Over the last few years there seems to have been a regular parade of sickening cases of sexual assaults upon children and vulnerable adults. From Jimmy Savile et al to the Rotherham scandal, it’s been a dreadful and worrying insight into the depravity of some sections of society. On Friday Paul Gadd better known as Gary Glitter joined the unlovely list (again). Gadd was sent to prison for a total of 16 years for attempted rape, four counts of indecent assault and one count of having sex with a girl under 13 years’ of age. Although the incidents happened between 1975 and 1980 they did not come to light until 2012 when the Metropolitan Police launched Operation Yewtree, an investigation into child abuse allegations following the Jimmy Savile scandal.
This is not the first time Gary Glitter has been convicted for such offences. In late 1999 he was jailed for two months for holding 4,000 images of child sex abuse. He was convicted whilst in Vietnam for molesting two girls aged 11 and 12. This time he was jailed for three years.
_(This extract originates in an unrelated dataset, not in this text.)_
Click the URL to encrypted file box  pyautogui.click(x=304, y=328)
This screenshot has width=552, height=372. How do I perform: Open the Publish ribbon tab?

His celebrity status all of these convictions have made headline news over the years. Of course not all convictions are made public knowledge and employers need to be able to check that a candidate has no previous convictions which may potentially put someone at risk.
In most circumstances there is no legal obligation for a candidate to reveal any spent criminal convictions under the Rehabilitation of Offenders Act 1974, as amended by changes introduced in the Legal Aid and Sentencing and Punishment of Offenders Act 2012. Under the ROA following a specified period of time which varies according to the disposal administered or sentence passed, cautions and convictions (except those resulting in prison sentences of over four years and all public protection sentences*) may become spent. As a result the offender is regarded as rehabilitated. If a conviction is ‘spent’ an employer has to treat it as though the conviction never happened and must not subject the employee to dismissal or another form of detriment because of it.
There are exceptions to this rule. Occasions will arise when a candidate has a legal obligation to notify a prospective employer of any spent convictions. This obligation falls under the Rehabilitation of Offenders Act 1974 (Exceptions) Order 1975. An employer can check for such convictions by requesting a Disclosure and Barring Service (DBS) check. The positions which fall into this category include (but are not limited to):
- Working with vulnerable adults i.e. the elderly.
- Working with children.
- Health care professionals.
- Barrister and chartered accountant (on entry into the profession).
- Designated officers for magistrates’ courts.
- Any employment within a prison or detention centre.
- Traffic wardens.
- Positions in the Financial Conduct Authority.
- Police and Crime Commissioners.
In order to request a DBS check the role that the employer is recruiting for must be included in the Exceptions Order mentioned above. S56 of the Data Protection Act which comes into force in the near future means that you cannot require an employee to take a DBS check as part of recruitment unless there is a genuine requirement to do so. For more enhanced checks the role must also be included in the Police Act 1997 (Criminal Records) regulations.